Exercise goal:
Only the lines from the one containing "Where should I" through the end of the entries are to be copied, exactly and without pictures, please.

Entries shown:
◆ ◆ ◆ ◆
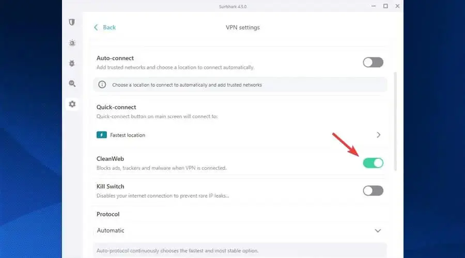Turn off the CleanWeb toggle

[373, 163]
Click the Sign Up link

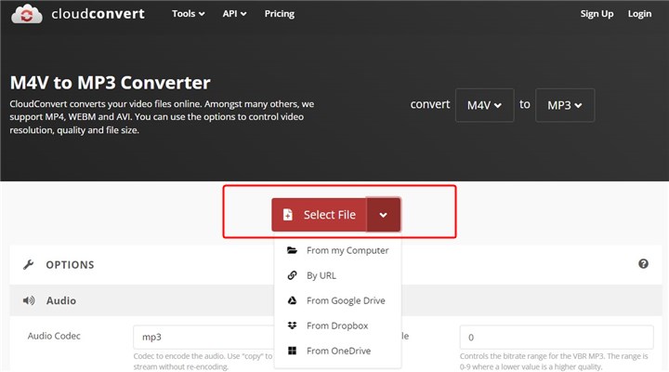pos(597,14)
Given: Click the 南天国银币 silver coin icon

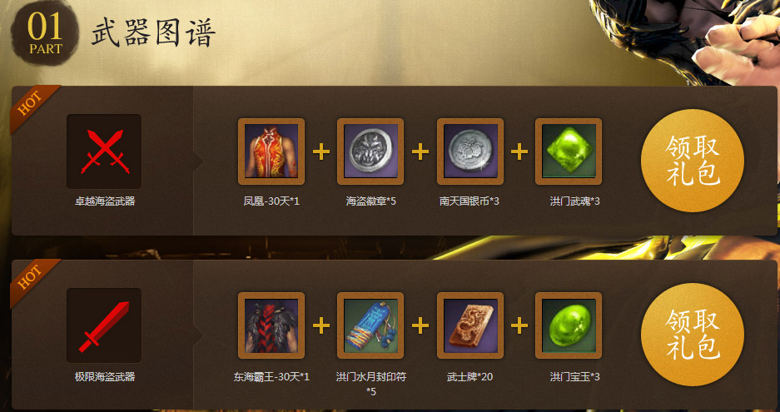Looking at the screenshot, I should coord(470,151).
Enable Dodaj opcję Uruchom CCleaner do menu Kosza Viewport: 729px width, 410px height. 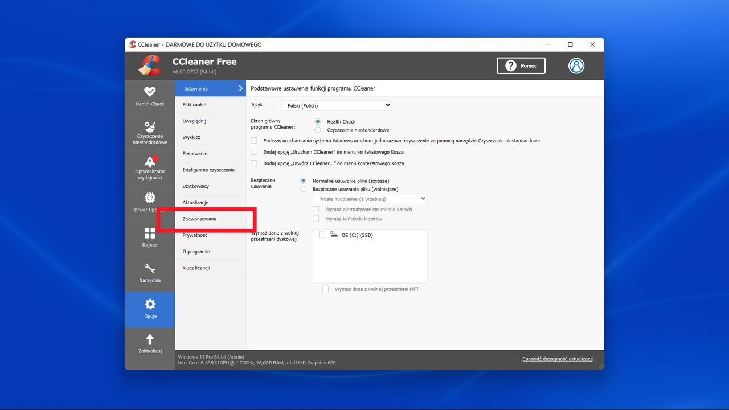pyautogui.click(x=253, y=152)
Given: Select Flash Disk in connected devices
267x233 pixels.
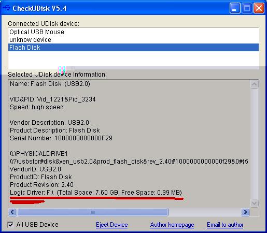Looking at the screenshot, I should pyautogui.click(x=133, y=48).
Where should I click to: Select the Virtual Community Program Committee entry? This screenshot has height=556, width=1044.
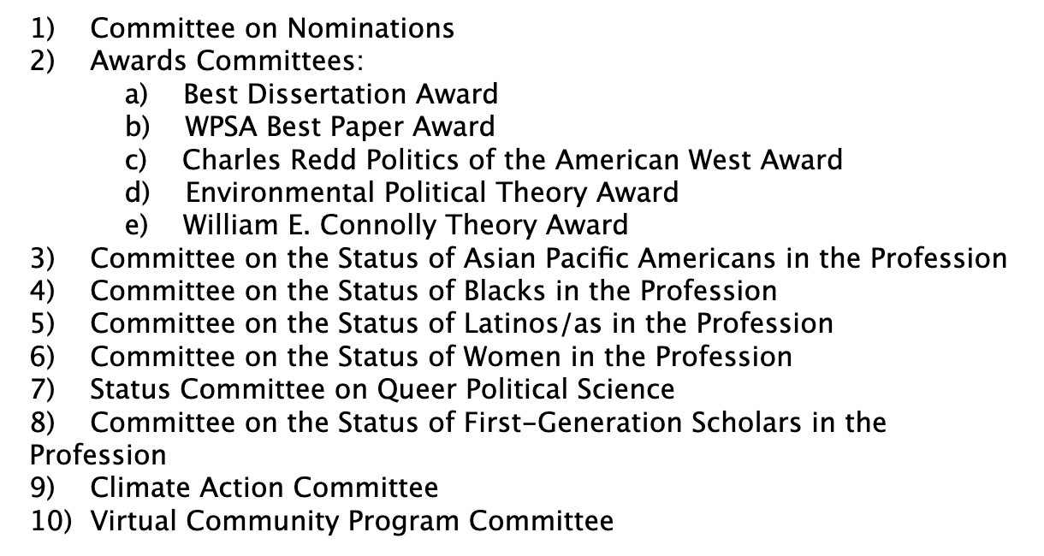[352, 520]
◆ ◆ ◆ ◆
Answer space:
Where should I click to: Select the Virtual Community Program Committee entry? This screenshot has height=556, width=1044.
[352, 520]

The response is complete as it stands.